The Companies Act, 2013 (2013 Act) became largely effective from 1 April 2014. The Ministry of Corporate Affairs (MCA) has been issuing various amendments and clarifications to the 2013 Act and to the corresponding Rules to remove practical challenges faced by companies while implementing certain provisions of the 2013 Act. Recently, on 30 June 2016, the MCA amended certain provisions relating to:
- Auditor’s rotation, and
- Companies (Appointment and Remuneration of Managerial Personnel) Rules, 2014.
The existing requirements of the 2013 Act are as follows:
- Section 139 of the 2013 Act provides appointment of auditors for a five-year term which is to be ratified annually by an ordinary resolution.
- Listed companies and certain prescribed classes of companies cannot appoint or re-appoint an audit firm for more than two consecutive terms of five years each.
- Further, term prior to 1 April 2014 will be retrospectively reckoned for computing the five to ten years validity.
- Every company, existing on or before the commencement of the 2013 Act is required to comply with these provisions within three years from 1 April 2014 i.e. from 1 April 2017.
Many companies are facing difficulties regarding the period within which companies must comply with the above mentioned provisions. Accordingly, MCA has clarified that companies should ensure compliance of the new provisions of Section 139 within a period which shall not be later than the date of the first annual general meeting of the company held after 1 April 2017.
Therefore, for companies with 31 March as the year-end should hold annual general meeting latest by 30 September 2017 to appoint auditors.
The Companies (Appointment and Remuneration of Managerial Personnel) Rules, 2014 (the Rules)
The MCA through its circular dated 30 June 2016 has made certain key amendments to the Rules which are as follows:
| Overview of the amendments
Filing of return of appointment: A company is no longer required to file a return of appointment of
- Chief Executive Officer (CEO)
- Company Secretary, and
- Chief Financial officer (CFO).
Related amendment has also been made in Form No. MR. 1.
and (ix) to (xi)
Disclosure in Board’s report: Number of disclosures in the Board’s report has been reduced by MCA. The Clauses that have been omitted are as follows:
- The explanation on the relationship between average increase in remuneration and company performance
- Comparison of the remuneration of the Key Managerial Personnel (KMP) against the performance of the company
- Variations in the market capitalisation of the company, price earnings ratio as at the closing date of the current financial year, and previous financial year
- Percentage increase over decrease in the market quotations of the shares of the company in comparison to the rate at which the company came out with the last public offer in case of listed companies
- In case of unlisted companies, the variations in the net worth of the company as at the close of the current financial year and previous financial year
- Comparison of the each remuneration of the KMP against the performance of the company
- The key parameters for any variable component of remuneration availed by the directors
- The ratio of the remuneration of the highest paid director to that of the employee who is not director but receives remuneration in excess of the highest paid director during the year.

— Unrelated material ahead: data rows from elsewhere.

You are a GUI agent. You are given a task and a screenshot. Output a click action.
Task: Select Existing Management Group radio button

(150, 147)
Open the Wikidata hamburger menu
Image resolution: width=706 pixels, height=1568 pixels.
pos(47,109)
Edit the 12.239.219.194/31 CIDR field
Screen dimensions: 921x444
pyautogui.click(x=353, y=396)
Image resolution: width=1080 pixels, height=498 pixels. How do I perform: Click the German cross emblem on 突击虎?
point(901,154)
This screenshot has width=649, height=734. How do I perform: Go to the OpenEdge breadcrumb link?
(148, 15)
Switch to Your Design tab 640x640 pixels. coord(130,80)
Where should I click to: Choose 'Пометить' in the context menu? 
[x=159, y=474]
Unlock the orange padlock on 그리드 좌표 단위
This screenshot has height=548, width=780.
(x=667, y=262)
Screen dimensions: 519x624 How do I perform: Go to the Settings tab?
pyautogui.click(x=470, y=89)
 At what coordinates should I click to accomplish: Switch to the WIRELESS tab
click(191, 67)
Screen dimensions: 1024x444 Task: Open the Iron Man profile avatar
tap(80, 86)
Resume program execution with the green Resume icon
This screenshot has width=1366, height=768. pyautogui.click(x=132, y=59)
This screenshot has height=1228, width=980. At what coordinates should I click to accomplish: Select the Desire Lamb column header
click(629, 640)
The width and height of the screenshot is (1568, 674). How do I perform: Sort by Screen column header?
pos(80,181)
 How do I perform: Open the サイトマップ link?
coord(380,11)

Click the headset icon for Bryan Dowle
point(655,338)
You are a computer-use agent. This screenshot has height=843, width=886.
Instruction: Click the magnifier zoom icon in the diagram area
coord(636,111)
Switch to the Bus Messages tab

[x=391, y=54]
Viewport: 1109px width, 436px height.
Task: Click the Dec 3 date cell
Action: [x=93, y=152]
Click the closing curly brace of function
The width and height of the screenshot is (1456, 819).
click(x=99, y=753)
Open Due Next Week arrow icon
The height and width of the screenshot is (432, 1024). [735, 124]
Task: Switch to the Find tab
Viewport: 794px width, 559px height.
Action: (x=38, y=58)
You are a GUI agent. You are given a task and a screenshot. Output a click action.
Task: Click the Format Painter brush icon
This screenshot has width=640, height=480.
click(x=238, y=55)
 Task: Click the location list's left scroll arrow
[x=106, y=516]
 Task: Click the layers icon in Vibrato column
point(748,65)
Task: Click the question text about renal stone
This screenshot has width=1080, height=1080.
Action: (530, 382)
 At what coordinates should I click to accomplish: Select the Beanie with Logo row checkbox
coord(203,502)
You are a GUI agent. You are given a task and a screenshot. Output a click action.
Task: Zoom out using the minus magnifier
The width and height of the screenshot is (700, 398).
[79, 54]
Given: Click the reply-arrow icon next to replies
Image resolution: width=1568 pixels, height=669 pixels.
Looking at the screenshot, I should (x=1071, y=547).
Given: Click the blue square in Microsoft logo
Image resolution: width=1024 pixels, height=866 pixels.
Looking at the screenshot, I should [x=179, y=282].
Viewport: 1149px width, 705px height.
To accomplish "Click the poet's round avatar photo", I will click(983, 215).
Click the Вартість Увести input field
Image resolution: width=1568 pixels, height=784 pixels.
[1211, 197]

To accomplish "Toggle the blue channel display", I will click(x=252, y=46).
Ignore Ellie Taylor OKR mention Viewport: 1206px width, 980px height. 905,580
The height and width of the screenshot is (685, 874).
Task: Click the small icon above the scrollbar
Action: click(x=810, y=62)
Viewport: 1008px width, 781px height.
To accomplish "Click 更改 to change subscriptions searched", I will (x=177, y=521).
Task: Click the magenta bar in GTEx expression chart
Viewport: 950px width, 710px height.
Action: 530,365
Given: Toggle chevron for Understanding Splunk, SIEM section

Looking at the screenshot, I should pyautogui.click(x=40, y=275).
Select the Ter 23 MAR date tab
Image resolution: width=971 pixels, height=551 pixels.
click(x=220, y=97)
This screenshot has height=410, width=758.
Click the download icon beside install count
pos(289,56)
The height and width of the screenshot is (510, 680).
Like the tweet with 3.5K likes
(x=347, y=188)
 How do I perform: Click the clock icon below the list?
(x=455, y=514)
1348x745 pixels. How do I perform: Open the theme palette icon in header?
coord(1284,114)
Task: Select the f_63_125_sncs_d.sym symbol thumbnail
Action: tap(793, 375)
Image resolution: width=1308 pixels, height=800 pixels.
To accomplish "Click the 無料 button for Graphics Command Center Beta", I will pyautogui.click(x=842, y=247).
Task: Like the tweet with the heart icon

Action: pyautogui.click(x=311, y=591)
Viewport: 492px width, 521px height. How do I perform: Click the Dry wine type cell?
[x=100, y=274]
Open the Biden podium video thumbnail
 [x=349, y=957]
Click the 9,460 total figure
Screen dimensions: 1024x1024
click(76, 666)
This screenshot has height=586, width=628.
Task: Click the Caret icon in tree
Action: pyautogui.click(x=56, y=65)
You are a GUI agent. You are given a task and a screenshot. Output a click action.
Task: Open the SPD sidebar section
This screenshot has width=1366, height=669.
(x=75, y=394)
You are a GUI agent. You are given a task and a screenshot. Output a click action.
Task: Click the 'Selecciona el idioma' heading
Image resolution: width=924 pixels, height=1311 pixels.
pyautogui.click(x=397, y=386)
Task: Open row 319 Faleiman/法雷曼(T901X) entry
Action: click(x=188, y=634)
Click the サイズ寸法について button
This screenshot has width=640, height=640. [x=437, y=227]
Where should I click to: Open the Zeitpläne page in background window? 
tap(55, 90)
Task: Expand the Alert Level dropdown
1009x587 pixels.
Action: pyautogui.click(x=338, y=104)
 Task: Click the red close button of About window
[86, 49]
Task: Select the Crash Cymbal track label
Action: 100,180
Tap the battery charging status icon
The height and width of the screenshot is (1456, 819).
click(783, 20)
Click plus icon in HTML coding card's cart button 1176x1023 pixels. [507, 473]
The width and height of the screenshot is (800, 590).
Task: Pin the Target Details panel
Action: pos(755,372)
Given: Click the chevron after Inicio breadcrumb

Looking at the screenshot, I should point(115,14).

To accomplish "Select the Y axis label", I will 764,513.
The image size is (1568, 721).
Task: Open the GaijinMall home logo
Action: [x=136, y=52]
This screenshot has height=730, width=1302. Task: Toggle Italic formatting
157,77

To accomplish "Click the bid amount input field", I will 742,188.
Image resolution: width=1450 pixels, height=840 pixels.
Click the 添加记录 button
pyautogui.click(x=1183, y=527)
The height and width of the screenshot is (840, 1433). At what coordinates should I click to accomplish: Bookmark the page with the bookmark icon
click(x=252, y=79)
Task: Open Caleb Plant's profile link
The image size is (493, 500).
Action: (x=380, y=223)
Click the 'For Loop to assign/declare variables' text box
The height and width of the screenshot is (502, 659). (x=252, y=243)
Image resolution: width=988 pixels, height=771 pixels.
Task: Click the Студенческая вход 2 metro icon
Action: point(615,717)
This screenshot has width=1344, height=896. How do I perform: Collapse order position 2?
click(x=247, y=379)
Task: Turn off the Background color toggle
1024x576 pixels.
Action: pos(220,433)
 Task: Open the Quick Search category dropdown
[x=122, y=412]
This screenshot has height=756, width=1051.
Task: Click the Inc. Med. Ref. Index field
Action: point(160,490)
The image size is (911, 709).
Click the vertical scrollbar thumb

Disclosure regarding employee remuneration: The amendment requires disclosure of names of the top 10 employees in terms of remuneration drawn’ and the name of every employee, who:
- if employed throughout the financial year, was in receipt of remuneration for that year which, in the aggregate, was not less than INR1.02 crore (instead of INR60 lakh)
- if employed for a part of the financial year, was in receipt of remuneration for any part of that year, at a rate which, in the aggregate, was not less than INR8.50 lakh per month (instead of INR5 lakh per month).
|Form No. MR.1
Return of appointment of managerial personnel: This form has been revised to include a declaration/certificate by a practicing professional (Chartered Accountant/Cost Accountant/Company Secretary) to state that the information contained in this form is true, correct and complete and no information material to this form has been suppressed.
The revised Form No. MR.1 has also been provided by MCA in the circular dated 30 June 2016.
The amendments related to the auditor’s rotation and the Rules are applicable from 30 June 2016 i.e. the date they have been published in the official gazette of India.
- Auditor’s rotation: The Report of the Companies Law Committee carries a recommendation on the auditor’s rotation that the Rules should provide clarity that three years’ transition period should be counted from AGM to AGM and not from the commencement of the 2013 Act. Therefore, the clarification on the auditor’s rotation is a welcome step by MCA and shows the regulator’s efforts to ensure a smooth transition of the 2013 Act.
- Disclosures in the Board’s report: Amendments to the Rules would lead to further rationalisation of the Board’s report and will help to provide stakeholders important and relevant information only. The Report of the Companies Law Committee carries similar recommendations to rationalise the Board’s report.